Former first lady Laura Bush: Knowledge of history basis for 'engaged citizenship'
Jordan Buie, The Tennessean
March 15, 2017, marks 250 years since Andrew Jackson's birth.
NASHVILLE — From the tumultuous days after Sept. 11, 2001, to the strange return to normalcy after her husband's presidency, former first lady Laura Bush on Wednesday shared personal stories from her life that fell in between the headlines of history.
Bush offered her behind-the-scenes perspective during the 117th annual Spring Outing at The Hermitage, the Nashville home of President Andrew Jackson.
“The knowledge and understanding of American history is the basis of intellectual inquiry, engaged citizenship and national pride," Bush told roughly 700 people who attended the event. "And through the educational programs at The Hermitage, the Andrew Jackson Foundation is teaching our nation’s history to over 30,000 students and 200,000 visitors a year. And for that, I am grateful."
In Jackson, Bush said America can learn about a key figure in a tumultuous time in American politics, saying the nation's seventh president changed government and made the presidency as powerful as Congress.
March marked the 250th anniversary of Jackson's birth and Hermitage CEO Howard J. Kittell said the foundation wanted a keynote speaker, such as a first lady, who understood the experience of being within the presidential circle.
"Part of our goal is to remind people that this isn't just a historic house, it's a presidential home," Kittell said.
Bush's visit to The Hermitage marks the second high-profile visit this year. During a stop in Nashville on Jackson's March 15 birthday, President Trump toured the mansion and placed a wreath on Jackson's tomb.
The former first lady said her time in the White House was an honor that offered a variety of unexpected challenges and even amusements.
Early on, she said she was questioned about whether she wanted to be Barbara Bush or Hillary Clinton and was even pegged with the identity of a 1950s housewife because she decided keep a lot of her opinions to herself.
But two causes Bush embraced and championed were literacy and education.
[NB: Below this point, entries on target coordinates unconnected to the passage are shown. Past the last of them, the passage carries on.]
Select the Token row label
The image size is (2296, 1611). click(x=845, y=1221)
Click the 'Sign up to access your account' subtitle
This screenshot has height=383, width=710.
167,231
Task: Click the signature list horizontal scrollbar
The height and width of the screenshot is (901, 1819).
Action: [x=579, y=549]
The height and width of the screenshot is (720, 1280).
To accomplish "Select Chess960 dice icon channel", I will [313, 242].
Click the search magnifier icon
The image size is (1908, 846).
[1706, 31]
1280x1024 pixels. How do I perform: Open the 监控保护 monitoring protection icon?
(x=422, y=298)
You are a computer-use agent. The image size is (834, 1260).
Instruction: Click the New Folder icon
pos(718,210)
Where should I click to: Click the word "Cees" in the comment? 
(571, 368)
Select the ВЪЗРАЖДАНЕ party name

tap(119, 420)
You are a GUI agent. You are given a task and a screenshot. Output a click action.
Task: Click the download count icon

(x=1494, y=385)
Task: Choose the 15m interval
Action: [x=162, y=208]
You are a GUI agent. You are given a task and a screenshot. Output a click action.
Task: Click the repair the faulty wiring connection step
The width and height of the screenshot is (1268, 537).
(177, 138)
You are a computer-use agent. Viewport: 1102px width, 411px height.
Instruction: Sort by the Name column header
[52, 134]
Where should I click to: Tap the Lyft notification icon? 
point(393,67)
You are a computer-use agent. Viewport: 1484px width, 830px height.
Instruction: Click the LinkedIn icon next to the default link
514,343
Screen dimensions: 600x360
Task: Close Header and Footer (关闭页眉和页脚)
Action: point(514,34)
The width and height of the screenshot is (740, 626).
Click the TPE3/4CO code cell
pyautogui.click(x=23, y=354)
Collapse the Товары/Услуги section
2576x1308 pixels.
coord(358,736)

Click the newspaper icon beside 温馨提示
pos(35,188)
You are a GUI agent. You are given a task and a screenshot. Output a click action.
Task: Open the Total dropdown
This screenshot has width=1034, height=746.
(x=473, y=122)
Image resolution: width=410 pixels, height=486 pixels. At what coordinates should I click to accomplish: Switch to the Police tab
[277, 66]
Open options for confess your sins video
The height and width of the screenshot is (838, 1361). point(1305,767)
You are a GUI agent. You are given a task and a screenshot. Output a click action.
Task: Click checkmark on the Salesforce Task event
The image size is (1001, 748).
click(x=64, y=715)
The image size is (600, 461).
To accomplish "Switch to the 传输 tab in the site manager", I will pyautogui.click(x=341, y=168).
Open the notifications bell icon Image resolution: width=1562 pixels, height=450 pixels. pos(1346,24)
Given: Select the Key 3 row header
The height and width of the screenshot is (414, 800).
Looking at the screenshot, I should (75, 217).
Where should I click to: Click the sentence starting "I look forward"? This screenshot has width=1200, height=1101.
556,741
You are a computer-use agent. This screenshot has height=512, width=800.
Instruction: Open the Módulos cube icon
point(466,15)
"I believed that every child deserves a quality education and that cultural literacy is a foundation to democracy," she said.
"In was an honor to meet the voices those times called for, presidents and prime ministers, but there was not greater honor than to meet the first responders who rescued people in New York and Washington," she said.
Bush's speech was the highlight of The Hermitage's yearlong celebration of Jackson's birthday. Additional Jackson-themed events are planned locally as well as at sites across the country that have ties to the president, including the Franklin D. Roosevelt Presidential Library and the National Museum of the American Indian.